### Exercise:
In the central dogma lesson plan, what color is the dashed arrow for prion propagation?

Learning Objective: Students will explain the standard flow of genetic information and classify the known exceptions (reverse transcription, RNA replication, prions, functional ncRNAs) by identifying which step of the central dogma each exception modifies or bypasses.

Visual Elements: - Central triangle/flow diagram with DNA, RNA, and Protein at the three main positions - Standard arrows: DNA → RNA (transcription), RNA → Protein (translation), DNA → DNA (replication) - Exception arrows in dashed style: RNA → DNA (reverse transcription, red), RNA → RNA (RNA replication, orange), Protein → Protein (prion propagation, purple), RNA → ∅ (functional ncRNA, teal, arrow ending without reaching Protein) - Each exception arrow labeled with the biological example (e.g., "HIV reverse transcriptase")

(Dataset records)
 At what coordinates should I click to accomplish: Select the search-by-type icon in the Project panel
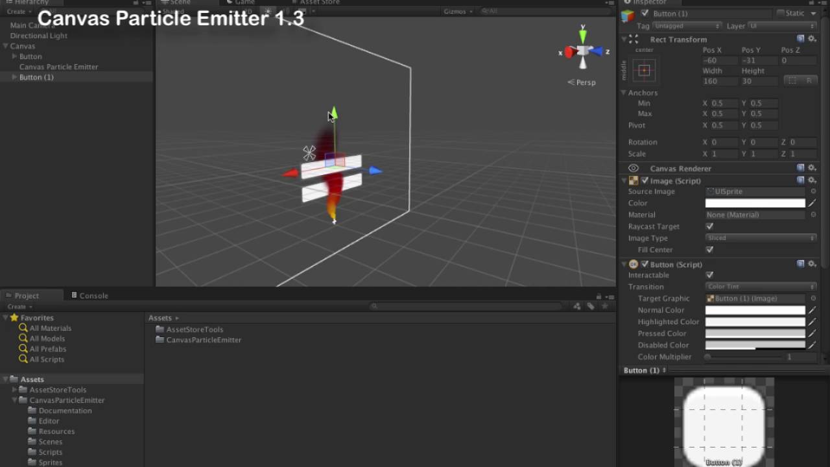click(578, 305)
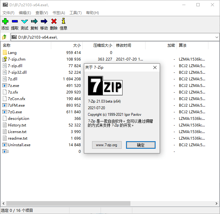
Task: Select the Lang folder in the list
Action: coord(12,53)
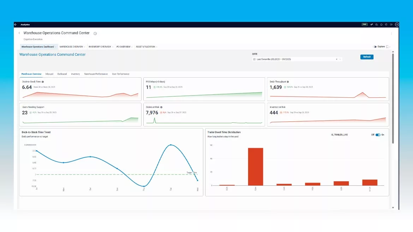Screen dimensions: 413x232
Task: Open the notifications bell icon
Action: [382, 24]
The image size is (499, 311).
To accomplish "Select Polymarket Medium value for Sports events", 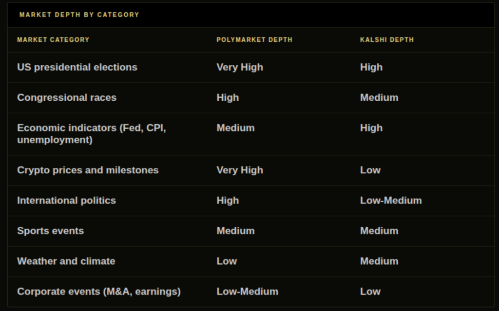I will point(235,231).
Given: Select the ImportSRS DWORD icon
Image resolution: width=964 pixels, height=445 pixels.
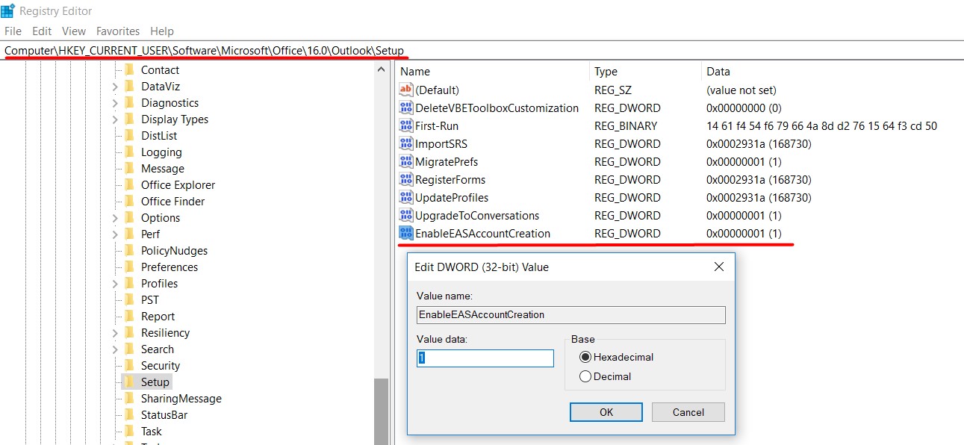Looking at the screenshot, I should (x=406, y=144).
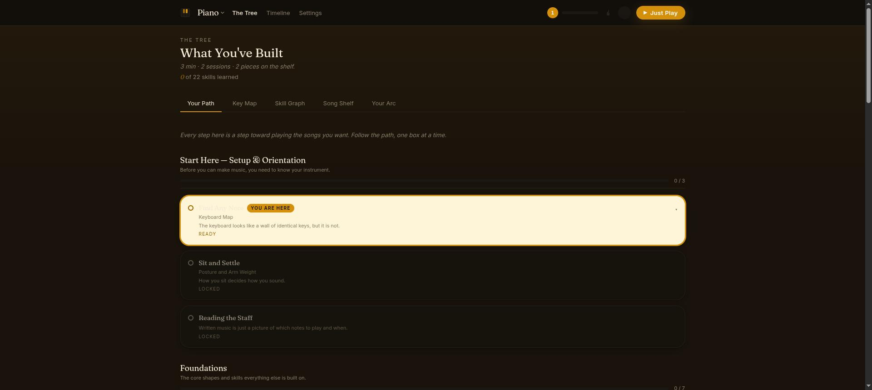Select the Your Arc tab
This screenshot has width=872, height=390.
(x=383, y=104)
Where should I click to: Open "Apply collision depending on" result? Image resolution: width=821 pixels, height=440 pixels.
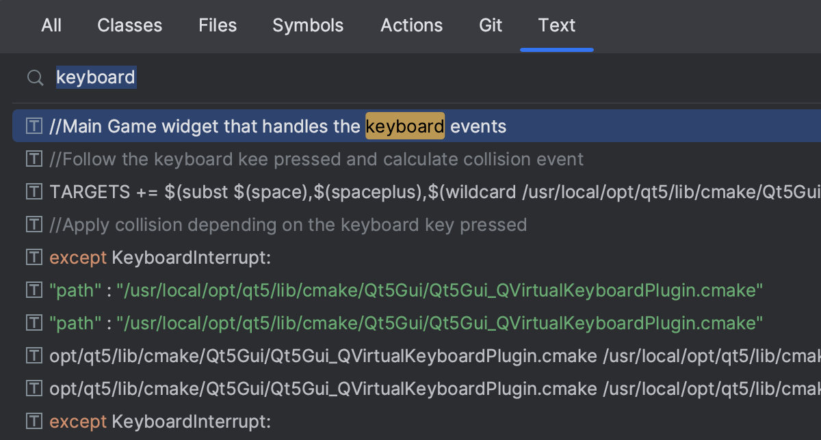point(288,224)
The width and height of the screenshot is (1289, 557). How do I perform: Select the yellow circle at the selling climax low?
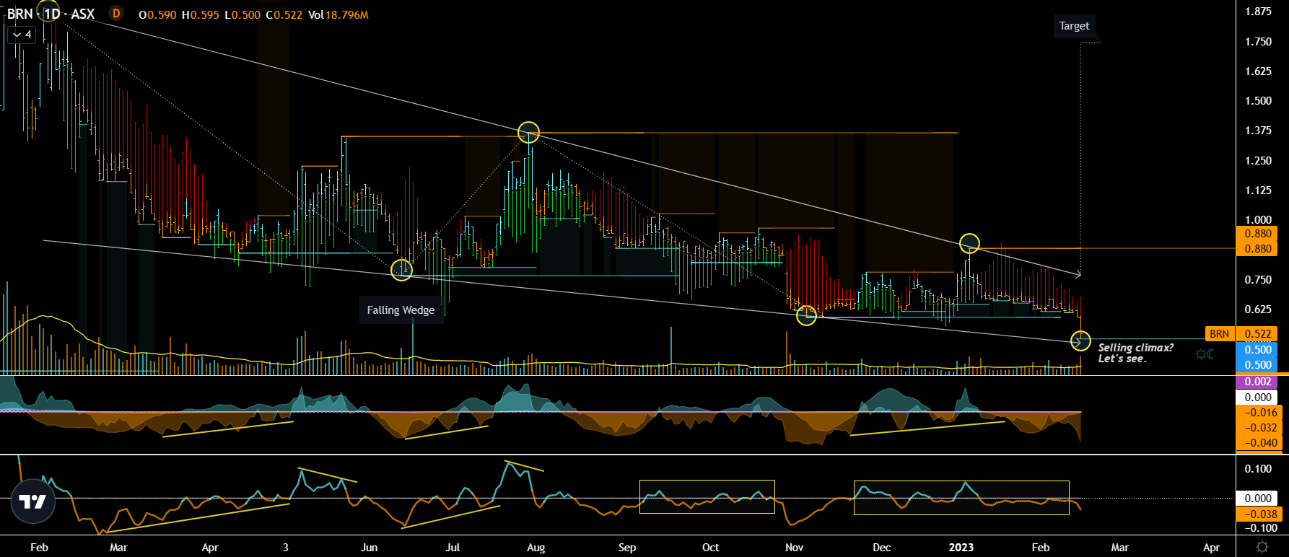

### Exercise output:
Purple.